Nel quartiere di via Acquaviva a Caserta, è in atto la realizzazione di piste ciclabili che collegheranno San Nicola la Strada con la città di Caserta. L’attuazione fa parte dei progetti PINQUA, che si sono già occupati della riqualificazione di spazi pubblici e villette, ma anche della sistemazione dei marciapiedi del quartiere.
Il quartiere di via Acquaviva è, secondo FIAB Caserta, la Federazione Italiana Ambiente e Bicicletta, una zona altamente frequentata da ciclisti, sia per spostarsi internamente, sia verso nodi nevralgici della città quali la stazione, l’Università, il centro storico. La Federazione Italiana Ambiente e Bicicletta a Caserta afferma, inoltre, che il quartiere è dotato di una forte densità abitativa e relativa al commercio, per la quale l’idea di costruire corsie ciclabili anziché corsie di parcheggi a raso favorisce il commercio al dettaglio, proponendo anche l’allargamento delle corsie, rendendole bidirezionali, e l’aumento di stalli per bici nell’intera zona.

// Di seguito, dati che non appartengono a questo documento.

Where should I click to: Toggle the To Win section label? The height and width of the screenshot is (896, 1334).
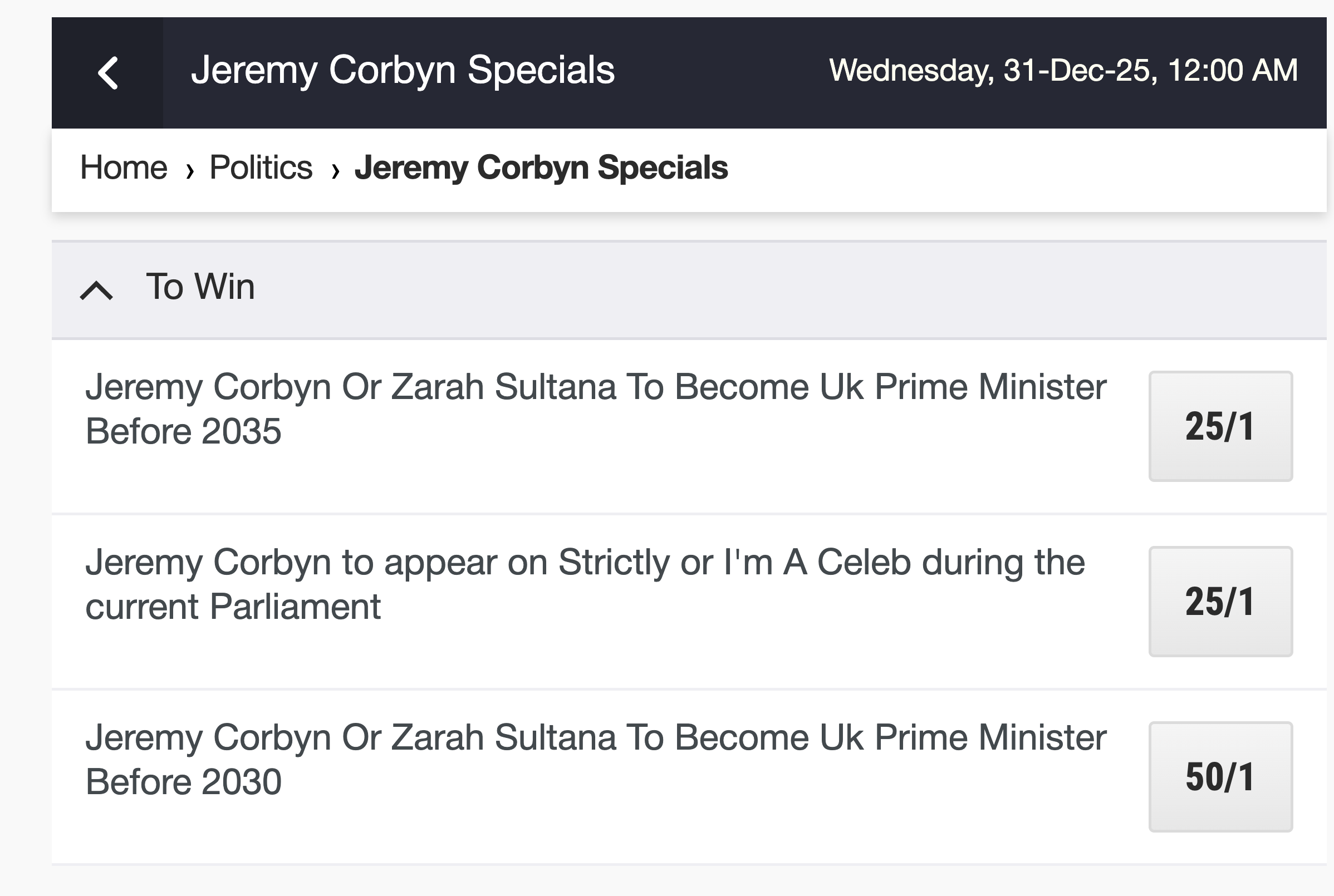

FIAB sostiene, inoltre, che la città di Caserta viva una condizione di totale arretramento nei confronti della mobilità sostenibile: il pensiero comune sembra essere ancora ostile ad uno stile di vita alternativo a quello nel quale l’utilizzo dell’auto privata per spostarsi è una routine quotidiana. Afferma, di fatti, che si tratti di barriere psicologiche che devono essere superate dai residenti in vista del benessere collettivo e sottolinea l’importanza delle istituzioni, nello specifico del Comune, nel rassicurare i cittadini che percorrono quotidianamente le strade in bici che si sta lavorando proprio sulla loro sicurezza, evitando il transito sul marciapiede o tra due auto in doppia fila.

Di seguito riportiamo parte del comunicato stampa arrivato alla nostra redazione da parte di Fiab:
“… Proprio il quartiere Acquaviva, osservando la realtà senza preconcetti, appare una delle zone di Caserta già maggiormente frequentata da ciclisti, che si muovono in una zona pianeggiante, piccola come estensione ma dall’altissima densità abitativa e commerciale, sia per spostamenti interni che di transito verso punti nevralgici come stazione, università ed in generale il centro cittadino. Peraltro, ormai da anni, anzi da decenni, è scientificamente provato che pedoni e ciclisti sono amici del piccolo commercio, e quindi la sostituzione di una corsia di parcheggi a raso con una ciclabile è un’opera che tende a favorire il commercio al dettaglio, non certo a penalizzarlo.
Come Fiab Caserta in Bici facciamo quindi appello alla Commissione Straordinaria di proseguire senza indugio nel completamento delle opere previste, senza ridimensionamenti, anzi suggeriamo di ripensare la larghezza delle corsie che, in molti tratti, possono essere bidirezionali invece che mono, garantendo una maggiore fruibilità a chi si sposta in bici; un appello altrettanto accorato lo rivolgiamo ai commercianti “illuminati” del quartiere che conosciamo e con i quali interagiamo ed ai residenti del quartiere che preghiamo di superare, per chi li ha, paure, timori e barriere psicologiche, aprendosi ad una visione finalmente nuova ed intelligente di mobilità che favorirà il benessere di tutti, avendo un’altra opportunità di mobilità riducendo il traffico auto.
Crediamo sia giusto da parte del Comune ora rassicurare quanto prima anche le centinaia di già presenti utenti della bici per recarsi al lavoro e a fare la spesa, con parole chiare, che è finalmente in via definizione un sistema in grado di dotare di maggiore sicurezza i cittadini in bici, invece del transito obbligato su marciapiedi o tra due file di auto e alcune delle quali spesso in doppia fila ed in barba a divieti di sosta. Si completi un sistema che attua con decisione una rete ciclabile già funzionante nel resto della città. Si proceda a dotare la città di maggiori stalli per bici come indicato da noi nella risposta di avviso alla campagna di ascolto sul progetto PRIUS”.